Best Time to Visit China: The Short Answer
April–May and September–October are the best months to visit China. The weather is pleasant across most of the country, visibility is good, and you avoid the worst of the extreme heat, typhoon season, and national holiday crowd surges.
Every other time of year has trade-offs worth knowing before you book.
China Weather by Month: Regional Overview
China spans a vast geographical range — the climate in Harbin and the climate in Hainan have almost nothing in common. The table below covers the regions most international tourists visit: North China (Beijing), East China (Shanghai), South China (Guangzhou), and Southwest China (Chengdu).

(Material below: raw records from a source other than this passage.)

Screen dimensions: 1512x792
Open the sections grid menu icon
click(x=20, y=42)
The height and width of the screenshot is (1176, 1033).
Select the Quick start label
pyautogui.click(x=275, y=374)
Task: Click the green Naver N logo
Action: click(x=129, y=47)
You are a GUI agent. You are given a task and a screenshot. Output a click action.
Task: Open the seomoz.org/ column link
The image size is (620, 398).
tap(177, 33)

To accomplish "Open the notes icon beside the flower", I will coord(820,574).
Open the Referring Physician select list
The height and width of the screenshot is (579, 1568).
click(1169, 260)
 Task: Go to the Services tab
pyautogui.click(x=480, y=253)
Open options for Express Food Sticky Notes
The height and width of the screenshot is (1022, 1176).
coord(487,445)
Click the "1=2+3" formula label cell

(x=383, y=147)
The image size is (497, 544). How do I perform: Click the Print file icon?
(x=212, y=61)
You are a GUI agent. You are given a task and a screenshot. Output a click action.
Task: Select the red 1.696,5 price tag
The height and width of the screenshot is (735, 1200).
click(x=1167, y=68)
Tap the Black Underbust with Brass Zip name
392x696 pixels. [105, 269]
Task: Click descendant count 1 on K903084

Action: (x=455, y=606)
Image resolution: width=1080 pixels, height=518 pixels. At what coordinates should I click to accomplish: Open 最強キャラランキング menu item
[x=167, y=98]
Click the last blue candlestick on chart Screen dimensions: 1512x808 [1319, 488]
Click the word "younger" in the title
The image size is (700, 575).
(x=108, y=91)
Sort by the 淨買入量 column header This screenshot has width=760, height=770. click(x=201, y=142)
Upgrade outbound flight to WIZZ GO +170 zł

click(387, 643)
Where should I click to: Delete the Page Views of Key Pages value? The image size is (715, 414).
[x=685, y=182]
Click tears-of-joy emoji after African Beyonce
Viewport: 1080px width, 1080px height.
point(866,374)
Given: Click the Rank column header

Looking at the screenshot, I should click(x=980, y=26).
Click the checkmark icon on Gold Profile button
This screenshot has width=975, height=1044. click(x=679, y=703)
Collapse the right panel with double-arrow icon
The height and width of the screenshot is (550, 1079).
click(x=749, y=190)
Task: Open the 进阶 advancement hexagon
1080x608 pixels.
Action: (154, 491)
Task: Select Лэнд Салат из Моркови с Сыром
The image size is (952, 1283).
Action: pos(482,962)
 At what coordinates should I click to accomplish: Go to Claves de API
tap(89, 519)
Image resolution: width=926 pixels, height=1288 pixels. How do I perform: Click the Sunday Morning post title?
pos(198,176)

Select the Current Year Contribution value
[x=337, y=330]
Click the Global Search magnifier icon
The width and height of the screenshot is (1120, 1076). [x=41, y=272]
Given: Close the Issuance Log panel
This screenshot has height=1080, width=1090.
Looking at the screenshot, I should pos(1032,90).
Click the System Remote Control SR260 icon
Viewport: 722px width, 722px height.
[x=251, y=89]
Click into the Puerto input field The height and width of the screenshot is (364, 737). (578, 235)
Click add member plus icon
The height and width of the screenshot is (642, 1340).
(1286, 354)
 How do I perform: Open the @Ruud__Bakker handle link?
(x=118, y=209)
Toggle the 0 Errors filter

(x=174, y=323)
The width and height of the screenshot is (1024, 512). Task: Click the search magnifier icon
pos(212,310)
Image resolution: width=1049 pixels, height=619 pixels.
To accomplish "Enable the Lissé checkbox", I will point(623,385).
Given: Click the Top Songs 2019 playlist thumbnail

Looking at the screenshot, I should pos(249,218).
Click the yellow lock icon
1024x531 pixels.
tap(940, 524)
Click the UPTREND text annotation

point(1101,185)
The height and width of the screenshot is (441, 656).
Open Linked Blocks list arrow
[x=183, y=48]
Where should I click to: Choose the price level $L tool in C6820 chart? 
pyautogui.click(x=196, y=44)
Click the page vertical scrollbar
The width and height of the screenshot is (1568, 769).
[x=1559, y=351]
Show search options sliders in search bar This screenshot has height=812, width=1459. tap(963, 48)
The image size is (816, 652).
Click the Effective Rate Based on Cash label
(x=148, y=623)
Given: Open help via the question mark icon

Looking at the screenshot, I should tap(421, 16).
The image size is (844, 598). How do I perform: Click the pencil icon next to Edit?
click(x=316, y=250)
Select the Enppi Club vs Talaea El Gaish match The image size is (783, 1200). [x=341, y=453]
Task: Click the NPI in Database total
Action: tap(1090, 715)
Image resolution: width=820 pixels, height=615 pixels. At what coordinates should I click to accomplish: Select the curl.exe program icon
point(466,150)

| Month | Beijing (North) | Shanghai (East) | Guangzhou (South) | Chengdu (Southwest) |
|---|---|---|---|---|
| Jan–Feb | Very cold, -5 to 5°C | Cold and grey, 5–10°C | Mild, 10–18°C | Cold and foggy, 5–10°C |
| Mar–Apr | Warming, 10–20°C | Rainy, 12–20°C | Warm, 18–25°C | Warming, 12–20°C |
| May–Jun | Warm, 20–30°C | Plum rain season, 22–28°C | Hot and wet, 25–32°C | Comfortable, 18–25°C |
| Jul–Aug | Hot and humid, 30–38°C | Extreme heat, 30–38°C | Typhoon season, 30–35°C | Rainy, 22–28°C |
| Sep–Oct | Crisp and clear, 15–25°C | Comfortable, 20–28°C | Pleasant, 22–30°C | Clear autumn, 15–22°C |
| Nov–Dec | Cold, 0–10°C | Cool, 8–15°C | Mild, 15–22°C | Grey and cold, 8–15°C |
Best Seasons to Visit China
Spring: April – May ★★★★★
One of the two best travel windows of the year. Temperatures are comfortable across most of China, flowers are blooming, and you're ahead of the summer heat and humidity.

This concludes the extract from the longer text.